[Your objective] Scan the entries below. List each line with "will".

START Recorded data

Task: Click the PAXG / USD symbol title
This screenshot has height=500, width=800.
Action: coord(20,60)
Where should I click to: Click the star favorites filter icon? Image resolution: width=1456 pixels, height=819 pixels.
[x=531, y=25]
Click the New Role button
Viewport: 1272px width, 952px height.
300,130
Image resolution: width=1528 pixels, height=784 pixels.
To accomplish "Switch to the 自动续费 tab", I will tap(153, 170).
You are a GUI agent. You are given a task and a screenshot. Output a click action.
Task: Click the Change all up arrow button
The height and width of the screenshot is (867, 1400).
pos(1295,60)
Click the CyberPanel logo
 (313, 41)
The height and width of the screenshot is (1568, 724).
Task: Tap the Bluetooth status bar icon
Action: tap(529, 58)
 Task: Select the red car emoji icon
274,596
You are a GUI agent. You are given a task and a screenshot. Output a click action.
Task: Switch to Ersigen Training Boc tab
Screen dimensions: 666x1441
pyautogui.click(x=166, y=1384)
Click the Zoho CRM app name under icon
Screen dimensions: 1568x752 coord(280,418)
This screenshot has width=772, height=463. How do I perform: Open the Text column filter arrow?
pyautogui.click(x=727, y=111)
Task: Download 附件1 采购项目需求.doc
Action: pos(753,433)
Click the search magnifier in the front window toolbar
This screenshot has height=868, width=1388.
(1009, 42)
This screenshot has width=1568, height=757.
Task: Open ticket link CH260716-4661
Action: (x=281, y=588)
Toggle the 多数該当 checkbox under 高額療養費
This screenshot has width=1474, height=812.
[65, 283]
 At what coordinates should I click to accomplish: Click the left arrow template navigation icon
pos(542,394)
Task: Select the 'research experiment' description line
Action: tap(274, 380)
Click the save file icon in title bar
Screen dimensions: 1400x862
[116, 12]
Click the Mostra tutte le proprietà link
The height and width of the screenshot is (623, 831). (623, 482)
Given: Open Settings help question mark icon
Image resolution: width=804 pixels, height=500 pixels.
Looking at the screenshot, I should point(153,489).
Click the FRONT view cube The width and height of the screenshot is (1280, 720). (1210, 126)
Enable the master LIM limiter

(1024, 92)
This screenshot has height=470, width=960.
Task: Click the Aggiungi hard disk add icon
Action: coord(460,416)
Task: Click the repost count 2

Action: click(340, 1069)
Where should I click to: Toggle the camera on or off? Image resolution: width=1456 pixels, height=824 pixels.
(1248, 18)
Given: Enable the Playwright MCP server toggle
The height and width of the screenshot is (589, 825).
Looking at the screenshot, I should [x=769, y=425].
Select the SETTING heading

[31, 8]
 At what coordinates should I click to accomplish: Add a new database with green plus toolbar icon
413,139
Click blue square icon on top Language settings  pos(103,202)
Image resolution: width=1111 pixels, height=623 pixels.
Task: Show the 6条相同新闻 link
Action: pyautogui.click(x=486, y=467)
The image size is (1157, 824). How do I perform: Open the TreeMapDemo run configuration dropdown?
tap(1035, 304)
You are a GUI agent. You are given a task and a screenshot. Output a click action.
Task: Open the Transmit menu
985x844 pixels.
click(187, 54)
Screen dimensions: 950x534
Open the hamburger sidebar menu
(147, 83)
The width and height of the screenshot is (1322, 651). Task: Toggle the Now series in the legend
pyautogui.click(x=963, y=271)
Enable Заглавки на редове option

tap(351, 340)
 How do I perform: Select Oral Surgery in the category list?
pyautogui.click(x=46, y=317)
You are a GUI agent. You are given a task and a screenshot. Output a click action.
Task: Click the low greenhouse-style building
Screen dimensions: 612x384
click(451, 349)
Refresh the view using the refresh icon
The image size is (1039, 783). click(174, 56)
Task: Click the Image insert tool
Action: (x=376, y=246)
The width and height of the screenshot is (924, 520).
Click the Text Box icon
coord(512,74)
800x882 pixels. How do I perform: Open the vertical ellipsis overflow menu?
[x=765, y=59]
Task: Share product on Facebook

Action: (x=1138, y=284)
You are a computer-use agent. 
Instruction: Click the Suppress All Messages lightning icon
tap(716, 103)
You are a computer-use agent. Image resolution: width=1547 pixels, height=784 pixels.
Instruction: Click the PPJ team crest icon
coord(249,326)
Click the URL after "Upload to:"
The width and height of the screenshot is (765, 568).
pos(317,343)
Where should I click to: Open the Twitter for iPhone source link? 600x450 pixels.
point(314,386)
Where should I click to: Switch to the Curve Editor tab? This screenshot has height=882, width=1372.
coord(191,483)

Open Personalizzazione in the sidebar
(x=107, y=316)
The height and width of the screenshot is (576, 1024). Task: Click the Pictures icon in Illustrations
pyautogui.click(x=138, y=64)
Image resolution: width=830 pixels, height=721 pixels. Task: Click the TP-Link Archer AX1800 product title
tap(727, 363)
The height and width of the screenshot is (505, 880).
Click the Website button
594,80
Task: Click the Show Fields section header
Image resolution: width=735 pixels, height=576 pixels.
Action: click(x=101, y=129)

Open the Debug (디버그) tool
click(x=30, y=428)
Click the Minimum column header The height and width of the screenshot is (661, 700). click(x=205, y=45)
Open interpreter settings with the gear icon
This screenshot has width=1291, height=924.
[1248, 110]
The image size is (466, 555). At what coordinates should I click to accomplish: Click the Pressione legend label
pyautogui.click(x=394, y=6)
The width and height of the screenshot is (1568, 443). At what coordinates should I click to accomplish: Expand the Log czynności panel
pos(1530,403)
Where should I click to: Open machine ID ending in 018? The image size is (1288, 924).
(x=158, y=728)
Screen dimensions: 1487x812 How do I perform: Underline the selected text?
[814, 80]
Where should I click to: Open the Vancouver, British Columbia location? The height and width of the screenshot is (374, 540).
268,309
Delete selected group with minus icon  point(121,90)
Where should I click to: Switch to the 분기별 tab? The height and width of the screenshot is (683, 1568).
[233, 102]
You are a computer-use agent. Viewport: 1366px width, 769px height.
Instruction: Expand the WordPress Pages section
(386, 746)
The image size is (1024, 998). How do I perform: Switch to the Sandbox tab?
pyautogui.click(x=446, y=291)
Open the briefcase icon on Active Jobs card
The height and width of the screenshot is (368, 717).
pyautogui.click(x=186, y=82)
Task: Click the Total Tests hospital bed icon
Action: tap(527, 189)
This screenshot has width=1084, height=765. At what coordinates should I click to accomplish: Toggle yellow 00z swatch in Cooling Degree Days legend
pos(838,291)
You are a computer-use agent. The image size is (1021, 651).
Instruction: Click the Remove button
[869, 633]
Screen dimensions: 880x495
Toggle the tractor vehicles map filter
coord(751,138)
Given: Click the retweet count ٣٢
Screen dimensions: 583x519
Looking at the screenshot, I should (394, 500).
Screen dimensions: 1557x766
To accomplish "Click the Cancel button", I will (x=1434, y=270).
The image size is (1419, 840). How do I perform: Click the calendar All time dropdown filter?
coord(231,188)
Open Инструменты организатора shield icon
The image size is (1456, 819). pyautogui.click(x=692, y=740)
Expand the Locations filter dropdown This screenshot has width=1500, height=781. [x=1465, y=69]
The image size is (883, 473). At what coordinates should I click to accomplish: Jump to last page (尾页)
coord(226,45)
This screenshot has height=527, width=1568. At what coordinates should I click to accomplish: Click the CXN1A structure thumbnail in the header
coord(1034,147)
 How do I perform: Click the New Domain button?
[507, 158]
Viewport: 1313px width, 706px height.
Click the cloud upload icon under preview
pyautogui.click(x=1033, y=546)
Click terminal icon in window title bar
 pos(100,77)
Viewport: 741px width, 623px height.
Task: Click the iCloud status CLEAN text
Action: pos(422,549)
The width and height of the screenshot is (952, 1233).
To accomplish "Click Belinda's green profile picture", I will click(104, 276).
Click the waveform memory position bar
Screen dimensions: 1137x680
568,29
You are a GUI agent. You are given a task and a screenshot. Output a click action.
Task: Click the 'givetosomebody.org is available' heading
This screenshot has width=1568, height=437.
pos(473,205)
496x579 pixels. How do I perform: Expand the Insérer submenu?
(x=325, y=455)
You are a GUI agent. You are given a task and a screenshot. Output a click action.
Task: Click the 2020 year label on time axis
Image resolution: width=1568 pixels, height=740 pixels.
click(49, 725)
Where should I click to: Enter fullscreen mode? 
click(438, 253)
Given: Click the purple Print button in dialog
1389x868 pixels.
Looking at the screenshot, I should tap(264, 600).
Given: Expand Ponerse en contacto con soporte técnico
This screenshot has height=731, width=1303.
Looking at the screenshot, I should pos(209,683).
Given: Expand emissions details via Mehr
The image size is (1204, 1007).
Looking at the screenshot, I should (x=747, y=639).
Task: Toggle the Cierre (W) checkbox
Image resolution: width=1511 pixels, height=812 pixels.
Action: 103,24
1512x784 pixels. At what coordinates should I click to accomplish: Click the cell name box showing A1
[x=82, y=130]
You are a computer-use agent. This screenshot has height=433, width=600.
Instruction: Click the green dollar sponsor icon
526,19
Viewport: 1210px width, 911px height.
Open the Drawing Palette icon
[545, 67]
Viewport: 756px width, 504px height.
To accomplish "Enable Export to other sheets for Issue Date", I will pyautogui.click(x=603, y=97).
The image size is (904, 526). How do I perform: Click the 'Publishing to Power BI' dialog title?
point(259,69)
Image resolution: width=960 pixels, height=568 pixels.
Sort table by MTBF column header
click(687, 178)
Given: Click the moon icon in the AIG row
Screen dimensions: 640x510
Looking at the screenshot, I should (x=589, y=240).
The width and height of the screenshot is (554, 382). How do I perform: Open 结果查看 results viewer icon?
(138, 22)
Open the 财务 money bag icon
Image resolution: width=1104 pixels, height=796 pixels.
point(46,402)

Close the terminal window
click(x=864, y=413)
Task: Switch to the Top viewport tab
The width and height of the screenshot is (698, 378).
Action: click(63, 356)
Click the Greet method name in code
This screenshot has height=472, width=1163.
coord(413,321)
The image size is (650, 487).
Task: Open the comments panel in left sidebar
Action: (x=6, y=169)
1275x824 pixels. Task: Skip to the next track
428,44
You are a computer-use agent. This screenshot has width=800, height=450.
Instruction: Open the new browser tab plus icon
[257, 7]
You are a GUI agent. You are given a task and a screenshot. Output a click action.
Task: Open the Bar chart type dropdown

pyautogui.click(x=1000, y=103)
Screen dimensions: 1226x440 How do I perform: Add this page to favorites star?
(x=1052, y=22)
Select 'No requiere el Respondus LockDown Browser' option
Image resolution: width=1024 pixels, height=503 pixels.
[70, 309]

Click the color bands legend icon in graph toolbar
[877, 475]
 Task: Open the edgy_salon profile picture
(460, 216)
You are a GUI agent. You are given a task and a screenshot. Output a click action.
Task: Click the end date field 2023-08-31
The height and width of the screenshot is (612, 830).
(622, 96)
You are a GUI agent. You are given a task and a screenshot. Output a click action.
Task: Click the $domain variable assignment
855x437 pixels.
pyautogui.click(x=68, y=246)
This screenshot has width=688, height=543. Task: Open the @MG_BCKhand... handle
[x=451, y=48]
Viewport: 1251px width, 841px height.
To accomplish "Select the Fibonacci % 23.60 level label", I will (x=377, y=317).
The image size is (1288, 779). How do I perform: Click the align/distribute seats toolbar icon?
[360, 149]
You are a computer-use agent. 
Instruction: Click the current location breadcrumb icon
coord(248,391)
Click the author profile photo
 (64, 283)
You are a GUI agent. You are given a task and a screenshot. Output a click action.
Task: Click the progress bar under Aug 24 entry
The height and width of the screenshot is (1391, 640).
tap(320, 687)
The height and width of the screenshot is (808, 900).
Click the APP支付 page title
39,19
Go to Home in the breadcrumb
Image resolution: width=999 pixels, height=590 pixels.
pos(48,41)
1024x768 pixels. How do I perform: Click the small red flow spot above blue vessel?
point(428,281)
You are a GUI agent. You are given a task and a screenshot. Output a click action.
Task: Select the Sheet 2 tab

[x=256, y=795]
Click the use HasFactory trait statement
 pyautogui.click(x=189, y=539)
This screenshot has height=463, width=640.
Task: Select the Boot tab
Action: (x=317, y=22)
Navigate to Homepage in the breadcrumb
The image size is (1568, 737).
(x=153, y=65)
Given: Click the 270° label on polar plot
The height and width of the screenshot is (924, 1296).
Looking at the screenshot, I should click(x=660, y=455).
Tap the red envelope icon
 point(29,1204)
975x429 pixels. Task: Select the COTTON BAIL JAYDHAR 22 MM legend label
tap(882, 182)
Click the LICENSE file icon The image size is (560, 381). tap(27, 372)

END Recorded data

[Response to the exercise]
To accomplish "Switch to the 自动续费 tab", I will tap(153, 170).
To accomplish "Click the Cancel button", I will (x=1434, y=270).
To accomplish "Click Belinda's green profile picture", I will click(104, 276).
To accomplish "Enable Export to other sheets for Issue Date", I will pyautogui.click(x=603, y=97).
To accomplish "Select the Fibonacci % 23.60 level label", I will (x=377, y=317).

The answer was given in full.